Mason muhasebeci arkadaşı, ufak tefek dörtgöz Bladesey’in (Eddie Marsan), sık sık adi bir telefon sapığı olarak taciz ettiği, tatminsiz karısını (Joanne Froggart) da becerir.
Yitirdiği aile mutluluğunu, gizli gizli eski dialardan, fotolardan izleyip zırıl zırıl ağlar.
Sık sık gidip tedavi gördüğü, bu zalim hayatta sakın kimseye güvenme diyen, feleğin çemberinden geçmiş ruh doktorundan (Jim Broadbent), küçükken kardeşi Davie’nin ölümüne sebep olduğunu da öğrendiğimiz, bu nedenle babasının vaktiyle sen tam bir pisliksin dediği Bruce’un kirli vicdanında hiç kapanmayan bir yaradır Davie.

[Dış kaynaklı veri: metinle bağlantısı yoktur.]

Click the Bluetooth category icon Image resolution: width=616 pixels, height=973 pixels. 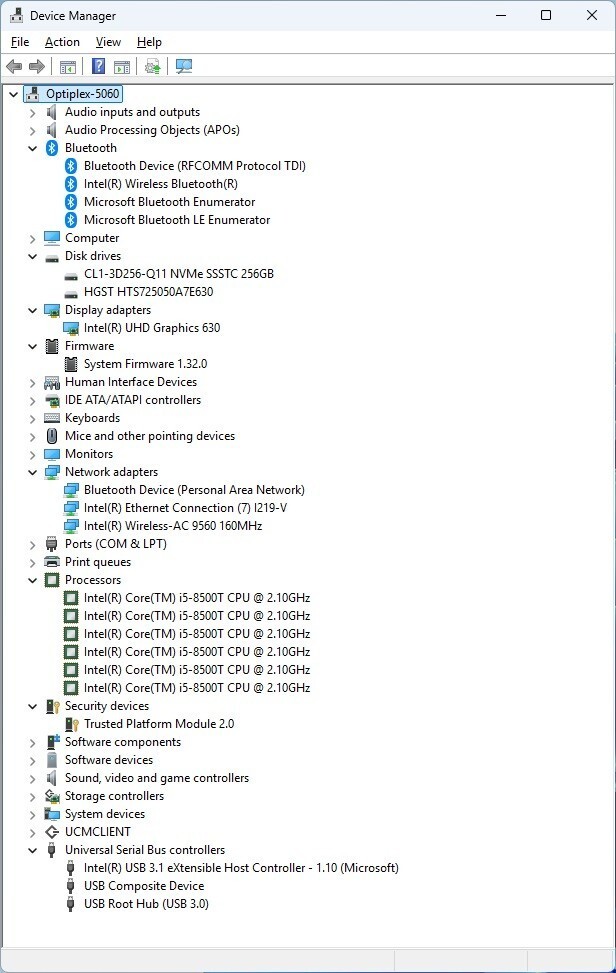[x=52, y=148]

Kısacası tüm polis zulmü ve zorbalığının rezil bir uzantısı olan, domuz benzeri ürkünç hayvan hayalleri görüp gitgide kafayı yiyen, sonunda da filmin başındaki çekik gözlü genci katleden o ırkçı psikopatların eline düşüp feci dövülen, terfi başvurusu geri çekilip rütbesi de indirilen Bruce’un intihara giden dramının, zaman zaman devreye giren kendi iç sesiyle anlatıldığı filmde, 1980’lerde ünü tüm kuzey İngiltere’ye yayılmış, o kafasına fiberglastan, kocaman balon gibi, komik bir maske geçirmiş, Frank Sidebottom adındaki komik, çok popüler karakterin TV şov programlarına bile rastlıyoruz.

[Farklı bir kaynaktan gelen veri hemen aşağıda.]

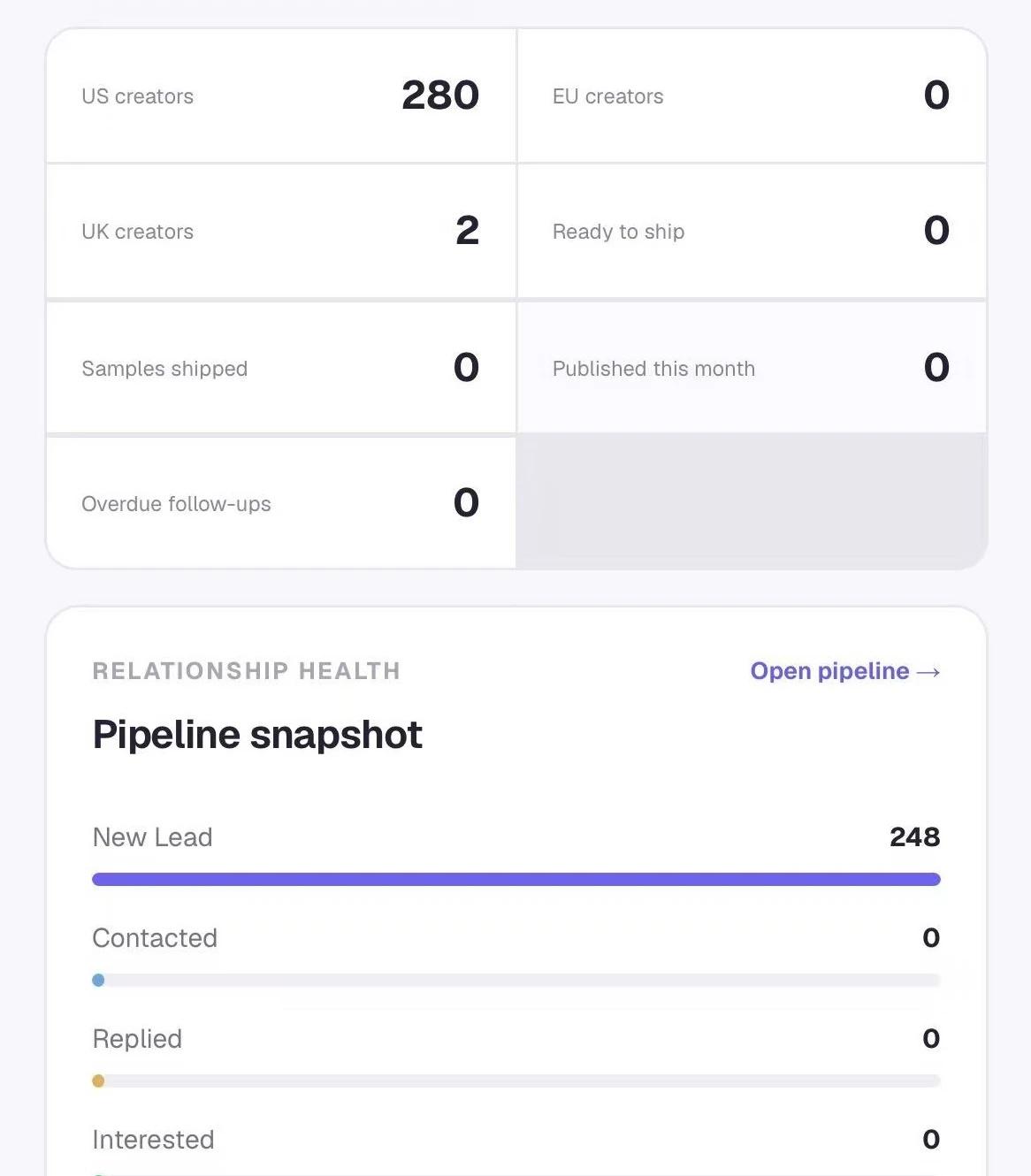Click the arrow icon next to Open pipeline
Viewport: 1031px width, 1176px height.
point(928,672)
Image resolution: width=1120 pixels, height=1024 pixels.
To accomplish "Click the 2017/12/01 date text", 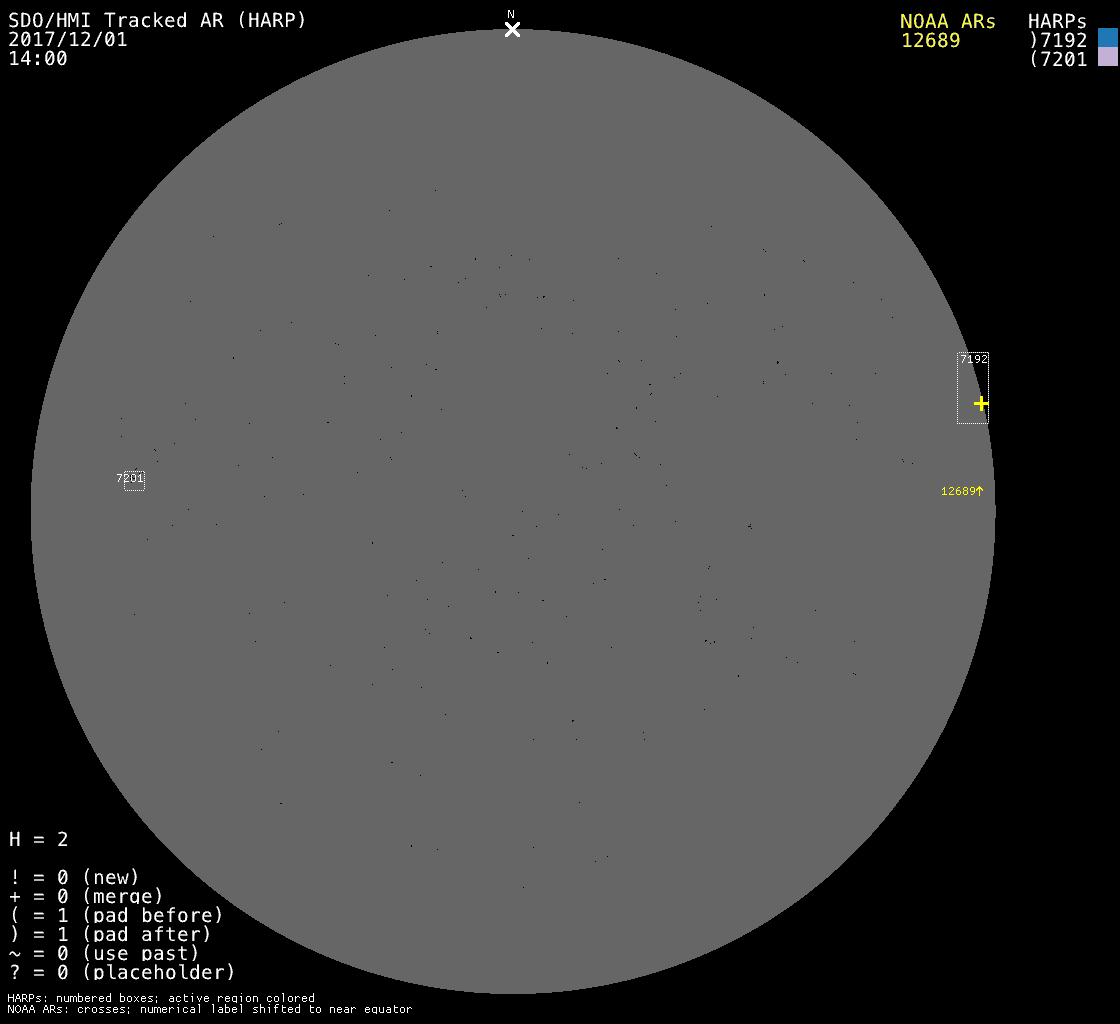I will point(68,39).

Genelde hep birinci tekil şahıs anlatımını yeğleyen, sivri bir kara mizah öğesiyle hızlı, akıcı diyaloglardan oluşan, otobiyografik öğeler de barındıran, cinsellik ve şiddet ağırlıklı, sürükleyici, kendine özgü bir üslup tutturan, 1958 Leith, Edinburgh doğumlu, İskoçyalı, roman, oyun ve senaryo yazarı Irvine Welsh, bütün dünyada yönetmen Danny Boyle’un “Trainspotting filmine (1996) kaynaklık eden kitabıyla tanındı ilkin.
Trainspotting”den sonra, 3 hikâyesinden perdeye aktarılan “The Acid House” filmiyle de ününü perçinleyen, emekçi bir İskoç ailesinin, okulu bırakıp underground hayat üniversitesinden mezun olarak uyuşturucuya da takılan Welsh’in “Glue”, “Porno” gibi romanlarının ardından yazdığı ve yayımlandığı 1998 yılının en iyi 25 kitabı arasında yer alıp edebiyat eleştirmenlerince de beğenilen “Filth” adlı kitabı da İskoç yönetmen Jon S. Baird eliyle sinemaya uyarlanmış şimdi.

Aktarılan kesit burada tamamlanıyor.